In environmental law, the current battle is playing out in the litigation over the Clean Water Rule, which is also known as the Waters of the U.S. rule, or WOTUS.

During the Obama administration, opponents of the rule sought court orders from district judges blocking its enforcement. Following the Supreme Court’s January ruling that challenges to the rule belong in district courts, several states and industry groups have renewed their calls for judges to halt the rule nationwide while the Trump administration works on a replacement that covers fewer bodies of water. They’re pushing for an injunction despite a Trump rule delaying WOTUS by two years.

So far, district court judges have resisted halting the Clean Water Rule nationwide during both the Obama and Trump administrations.

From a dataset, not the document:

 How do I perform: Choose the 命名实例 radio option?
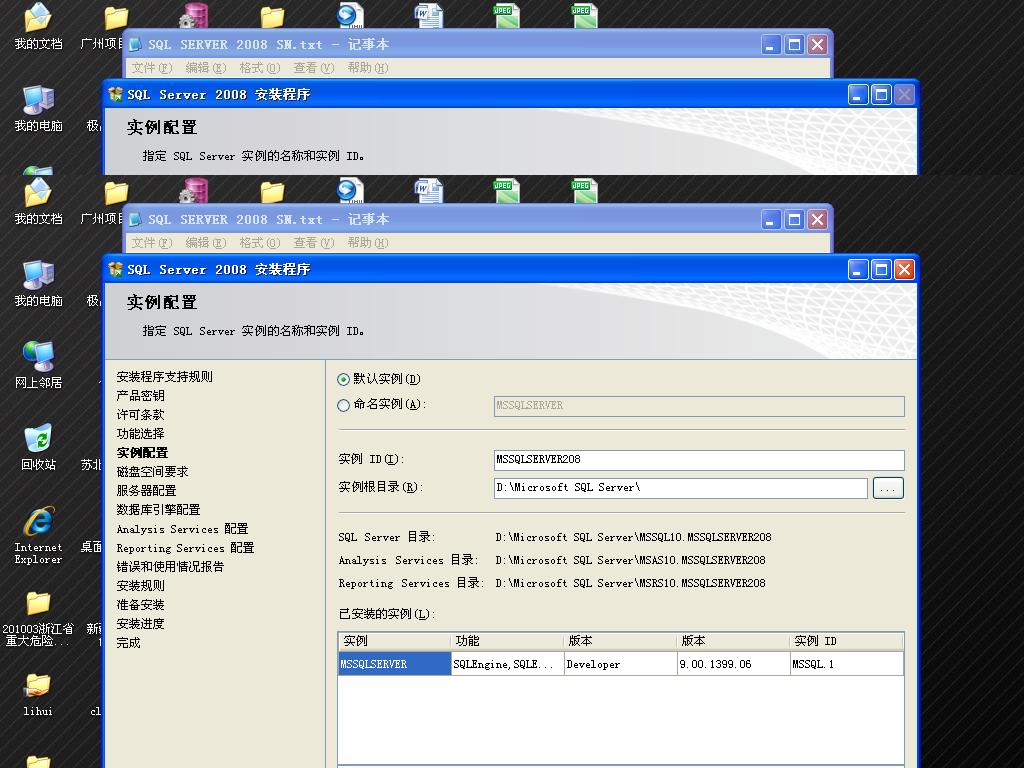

In 2015, a North Dakota federal judge declined to extend a preliminary injunction barring enforcement of the rule to the whole nation, instead confining it to 13 states that brought suit in his court. Earlier this month, a Georgia federal district judge blocked WOTUS in 11 states.

‘Every administration’

The government has been fairly consistently opposed to nationwide injunctions, both in WOTUS and other litigation.

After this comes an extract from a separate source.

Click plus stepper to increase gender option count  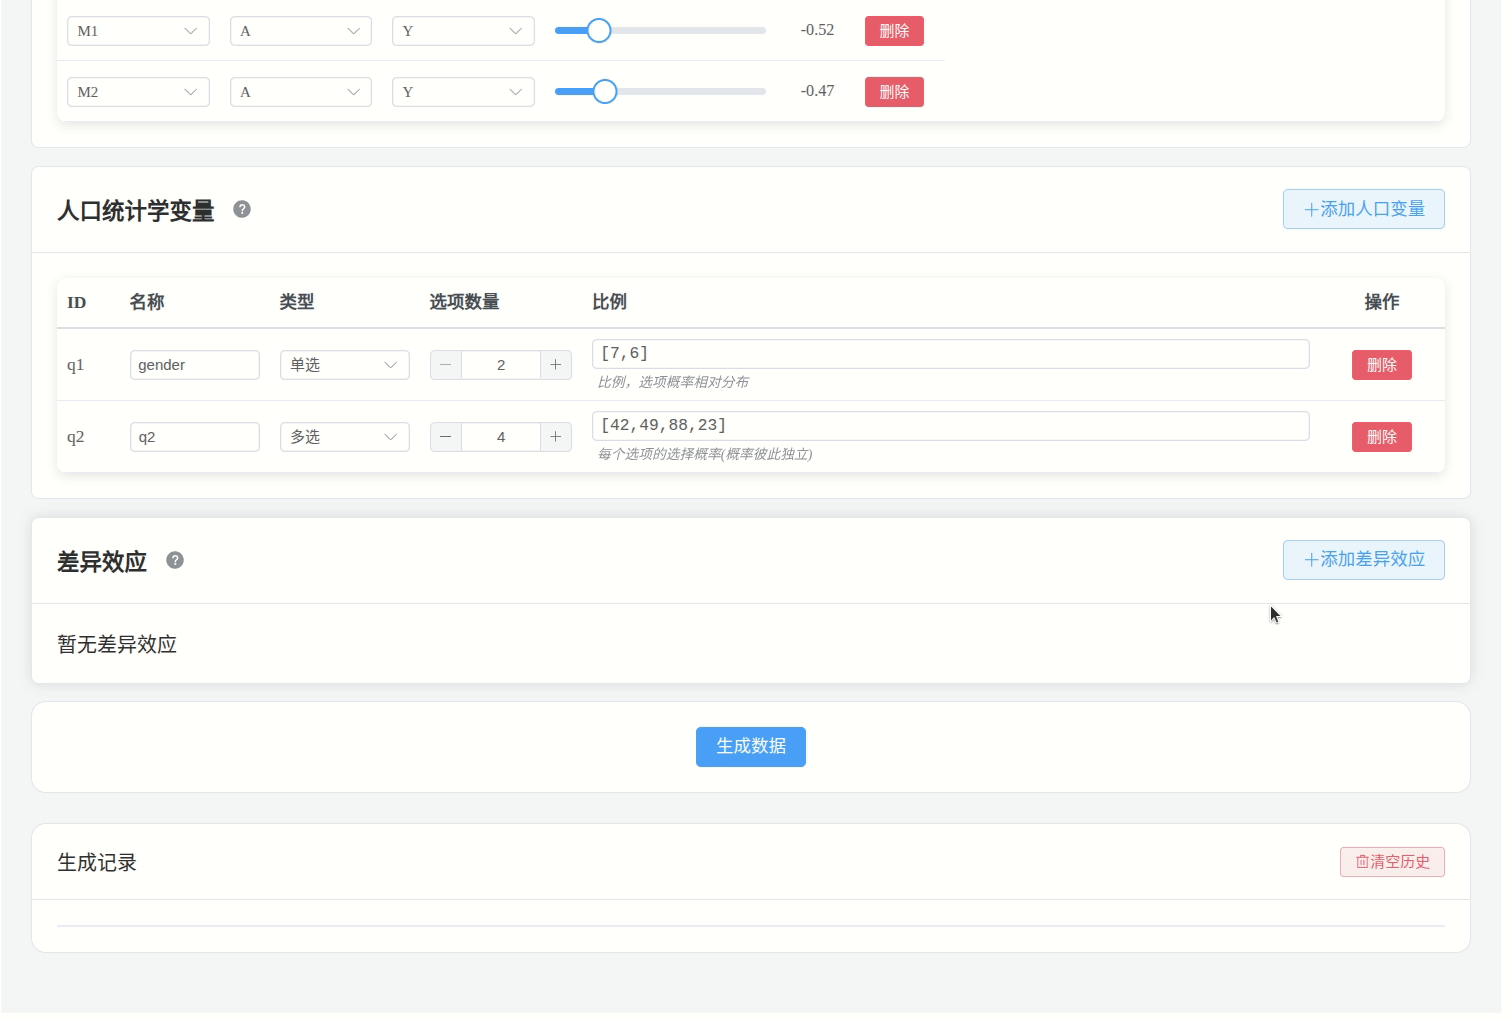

"Every administration objects to nationwide injunctions because they put a stop to their policies," Frost said. "The Obama administration also objected to nationwide injunctions."

There are, though, some circumstances where a nationwide injunction makes sense, said Stephen Samuels, a former Justice Department attorney who handled Clean Water Act litigation during the Obama administration.

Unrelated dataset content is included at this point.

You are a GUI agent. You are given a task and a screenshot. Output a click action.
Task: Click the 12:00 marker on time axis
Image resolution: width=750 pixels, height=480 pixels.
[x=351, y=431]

"Our position is always that you can grant relief with respect to particular plaintiffs in a case even if it reaches beyond the jurisdiction if you have a class action or if you have plaintiffs with a nationwide presence," Samuels said.

He said, for example, a nationwide injunction might be appropriate for a plaintiff like the Natural Resources Defense Council, which has members throughout the country.

The Supreme Court, which in 2016 blocked the Obama administration’s Clean Power Plan from taking effect across the country, has so far declined to weigh in on the current debate about when it’s appropriate for a district judge to issue a nationwide injunction.

In the sanctuary cities litigation, the Trump administration has asked the high court to overturn the injunction before the 7th Circuit has fully completed its appeals process. The 7th Circuit agreed to consider the injunction en banc, or in front of the full court, but has yet to issue a decision.

The issue is also teed up in the travel ban case currently in front of the high court.

The government has asked justices to decide whether a nationwide injunction issued by a federal district judge in Hawaii is "impermissibly overbroad." It’s possible, though, for the Supreme Court to decide the case without answering the question.

"The court has never definitely said when it’s appropriate for a district court to issue a nationwide injunction," Samuels said. "It’s a big issue, and it would be great to have some guidance from the court."